Farewell, fair Nannuo. Okay, THIS was the best in the series. No, really. In the second of two brew sessions, I finally got the flow down with this tea. It takes some intuition, otherwise it gets crushingly dry and cottony. Otherwise, light, perfumy, and with delicate fruits. I think it’s a solid, punchy tea, but responds to a lighter hand of brewing. The steeped leaves certainly showed the largest leaves of the set, as well as the least cooked and most consistent processing.

Flickr: http://www.flickr.com/photos/the_skua/5719644481/in/photostream
Flickr: http://www.flickr.com/photos/the_skua/5720204454/in/photostream


“Dry and cottony” is an interesting description. I’m imagining a sensation I would think of as astringent, perhaps, but can’t really come up with something more specific from that description. Can you expand on that a bit?

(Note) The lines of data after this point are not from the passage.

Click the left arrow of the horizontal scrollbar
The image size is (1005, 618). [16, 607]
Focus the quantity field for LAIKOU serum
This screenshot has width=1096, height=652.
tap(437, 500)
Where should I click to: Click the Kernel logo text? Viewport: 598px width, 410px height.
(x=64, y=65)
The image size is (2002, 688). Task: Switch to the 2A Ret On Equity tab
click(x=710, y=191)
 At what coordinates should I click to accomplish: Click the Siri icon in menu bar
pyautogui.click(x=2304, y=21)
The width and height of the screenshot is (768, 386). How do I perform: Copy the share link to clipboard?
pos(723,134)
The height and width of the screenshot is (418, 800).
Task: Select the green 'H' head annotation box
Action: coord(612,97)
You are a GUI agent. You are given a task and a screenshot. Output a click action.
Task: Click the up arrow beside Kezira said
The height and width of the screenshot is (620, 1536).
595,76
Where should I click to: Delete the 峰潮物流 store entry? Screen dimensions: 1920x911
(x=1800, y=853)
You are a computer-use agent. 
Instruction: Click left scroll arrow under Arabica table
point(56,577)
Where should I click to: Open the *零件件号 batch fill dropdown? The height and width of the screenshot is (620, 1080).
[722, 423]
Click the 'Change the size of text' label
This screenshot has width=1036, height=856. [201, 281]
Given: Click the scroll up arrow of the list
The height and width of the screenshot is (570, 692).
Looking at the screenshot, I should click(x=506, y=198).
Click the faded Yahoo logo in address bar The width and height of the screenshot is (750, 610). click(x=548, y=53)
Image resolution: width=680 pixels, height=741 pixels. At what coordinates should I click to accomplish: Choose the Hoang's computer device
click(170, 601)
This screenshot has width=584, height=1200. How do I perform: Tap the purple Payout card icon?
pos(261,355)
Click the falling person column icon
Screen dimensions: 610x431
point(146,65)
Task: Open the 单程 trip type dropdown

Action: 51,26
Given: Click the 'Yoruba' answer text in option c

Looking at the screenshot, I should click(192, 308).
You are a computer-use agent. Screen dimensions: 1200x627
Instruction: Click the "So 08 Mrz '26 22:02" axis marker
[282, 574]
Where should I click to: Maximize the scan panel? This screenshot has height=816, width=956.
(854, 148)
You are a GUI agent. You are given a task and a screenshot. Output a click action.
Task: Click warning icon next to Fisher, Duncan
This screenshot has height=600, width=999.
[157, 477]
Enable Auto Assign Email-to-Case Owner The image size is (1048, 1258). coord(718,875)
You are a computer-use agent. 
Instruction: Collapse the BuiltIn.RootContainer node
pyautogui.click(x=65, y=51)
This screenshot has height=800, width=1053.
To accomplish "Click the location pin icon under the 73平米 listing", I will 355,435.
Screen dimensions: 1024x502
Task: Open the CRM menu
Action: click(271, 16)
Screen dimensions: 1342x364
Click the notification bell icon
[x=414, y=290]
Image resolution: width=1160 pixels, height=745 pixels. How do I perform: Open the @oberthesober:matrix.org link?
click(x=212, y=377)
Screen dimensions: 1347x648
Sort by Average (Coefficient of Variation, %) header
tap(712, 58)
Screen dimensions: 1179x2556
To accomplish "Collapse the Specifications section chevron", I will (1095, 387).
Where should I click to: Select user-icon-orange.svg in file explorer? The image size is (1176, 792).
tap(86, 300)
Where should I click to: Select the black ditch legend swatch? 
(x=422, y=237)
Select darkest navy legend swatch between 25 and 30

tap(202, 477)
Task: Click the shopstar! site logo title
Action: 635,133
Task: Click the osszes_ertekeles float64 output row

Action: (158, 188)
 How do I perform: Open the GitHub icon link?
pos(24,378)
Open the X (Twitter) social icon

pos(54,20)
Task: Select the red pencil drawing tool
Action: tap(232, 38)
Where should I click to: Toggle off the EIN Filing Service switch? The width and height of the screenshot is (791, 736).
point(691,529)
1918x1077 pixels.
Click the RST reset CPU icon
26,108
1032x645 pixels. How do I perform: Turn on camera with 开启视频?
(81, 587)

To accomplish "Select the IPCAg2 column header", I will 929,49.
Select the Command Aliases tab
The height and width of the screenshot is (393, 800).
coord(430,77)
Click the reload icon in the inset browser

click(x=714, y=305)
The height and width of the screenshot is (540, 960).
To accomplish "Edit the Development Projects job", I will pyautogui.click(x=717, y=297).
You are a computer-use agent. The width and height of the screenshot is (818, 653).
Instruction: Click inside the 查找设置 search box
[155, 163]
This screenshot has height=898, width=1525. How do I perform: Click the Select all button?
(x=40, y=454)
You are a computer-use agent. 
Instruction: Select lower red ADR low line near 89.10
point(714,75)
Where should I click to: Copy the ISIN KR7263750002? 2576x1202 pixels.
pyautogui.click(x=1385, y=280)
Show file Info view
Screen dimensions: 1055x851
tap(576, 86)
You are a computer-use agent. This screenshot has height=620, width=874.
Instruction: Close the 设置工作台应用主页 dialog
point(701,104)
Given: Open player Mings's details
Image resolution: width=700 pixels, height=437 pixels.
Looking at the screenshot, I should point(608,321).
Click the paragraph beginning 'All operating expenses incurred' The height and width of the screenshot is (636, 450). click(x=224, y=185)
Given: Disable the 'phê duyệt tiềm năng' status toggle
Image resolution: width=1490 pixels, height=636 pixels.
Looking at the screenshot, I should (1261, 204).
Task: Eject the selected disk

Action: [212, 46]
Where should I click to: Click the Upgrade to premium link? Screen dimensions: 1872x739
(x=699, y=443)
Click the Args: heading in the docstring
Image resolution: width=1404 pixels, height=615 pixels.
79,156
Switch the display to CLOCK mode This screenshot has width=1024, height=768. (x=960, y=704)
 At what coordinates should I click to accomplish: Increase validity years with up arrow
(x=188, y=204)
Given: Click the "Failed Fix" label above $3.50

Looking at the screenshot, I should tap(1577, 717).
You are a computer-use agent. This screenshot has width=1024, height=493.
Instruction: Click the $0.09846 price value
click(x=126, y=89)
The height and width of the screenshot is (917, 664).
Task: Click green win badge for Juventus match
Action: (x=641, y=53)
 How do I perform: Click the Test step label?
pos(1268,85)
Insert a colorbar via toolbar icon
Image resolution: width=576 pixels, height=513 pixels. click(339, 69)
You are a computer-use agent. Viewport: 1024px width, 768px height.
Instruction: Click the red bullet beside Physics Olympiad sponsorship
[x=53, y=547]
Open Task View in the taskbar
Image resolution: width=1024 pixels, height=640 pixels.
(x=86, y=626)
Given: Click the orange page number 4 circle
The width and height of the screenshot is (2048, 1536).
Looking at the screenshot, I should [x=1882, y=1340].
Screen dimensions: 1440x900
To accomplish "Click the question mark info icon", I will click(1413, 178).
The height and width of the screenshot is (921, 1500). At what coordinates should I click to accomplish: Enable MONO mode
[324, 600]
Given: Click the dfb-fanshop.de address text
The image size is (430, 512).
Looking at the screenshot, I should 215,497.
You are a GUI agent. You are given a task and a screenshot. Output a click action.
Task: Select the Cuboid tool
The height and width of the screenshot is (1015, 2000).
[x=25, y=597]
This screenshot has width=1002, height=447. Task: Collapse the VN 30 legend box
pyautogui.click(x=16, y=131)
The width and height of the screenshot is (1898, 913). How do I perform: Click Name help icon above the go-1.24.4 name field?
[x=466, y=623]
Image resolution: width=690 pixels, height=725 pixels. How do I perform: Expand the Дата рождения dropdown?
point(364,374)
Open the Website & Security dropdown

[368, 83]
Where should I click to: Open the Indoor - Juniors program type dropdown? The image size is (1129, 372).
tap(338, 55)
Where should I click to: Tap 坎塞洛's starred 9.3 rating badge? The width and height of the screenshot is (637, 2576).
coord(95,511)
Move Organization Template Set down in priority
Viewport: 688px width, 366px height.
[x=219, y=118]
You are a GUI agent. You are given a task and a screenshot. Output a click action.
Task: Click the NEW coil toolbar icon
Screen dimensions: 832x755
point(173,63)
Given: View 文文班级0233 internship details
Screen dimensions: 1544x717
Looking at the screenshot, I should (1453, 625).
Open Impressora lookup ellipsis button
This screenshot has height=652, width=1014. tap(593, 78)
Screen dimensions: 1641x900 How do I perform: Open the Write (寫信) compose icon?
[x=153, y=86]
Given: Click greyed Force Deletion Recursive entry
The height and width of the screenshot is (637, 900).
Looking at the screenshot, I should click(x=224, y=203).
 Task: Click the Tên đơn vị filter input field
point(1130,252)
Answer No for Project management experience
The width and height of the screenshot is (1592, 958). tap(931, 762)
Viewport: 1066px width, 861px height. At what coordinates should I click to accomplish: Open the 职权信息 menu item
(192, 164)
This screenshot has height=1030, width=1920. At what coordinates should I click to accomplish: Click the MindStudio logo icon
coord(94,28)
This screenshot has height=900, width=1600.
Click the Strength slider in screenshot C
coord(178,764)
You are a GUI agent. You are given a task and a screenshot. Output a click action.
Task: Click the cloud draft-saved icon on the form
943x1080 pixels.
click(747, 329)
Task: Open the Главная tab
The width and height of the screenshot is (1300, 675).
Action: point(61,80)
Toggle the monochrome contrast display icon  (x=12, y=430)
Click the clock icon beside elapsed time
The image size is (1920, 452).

And while I’m at it, do you have a strong sense of the different growth locales now after sampling this series of teas?


To some degree, the different regions stand out. Each tea is obviously different, but I think I would be hard pressed to name most of the regions given a blind sample. I think Bulang and Menghai are characteristic, but Bada and Mengsong are somewhat indistinct. Nannuo also unique, but more subtle. Part of the problem with the Peacock series is that the plantation leaf and rather heavy processing bury some of the subtle signatures that help the regions stand apart, I think.


Interesting. I’ve got enough puerh right now that I can’t really justify buying something like this series unless they really provide a really clear illustration of the differences. At present rates I’ve got quite a few years’ worth already.


There’s better tea to be had, in my opinion.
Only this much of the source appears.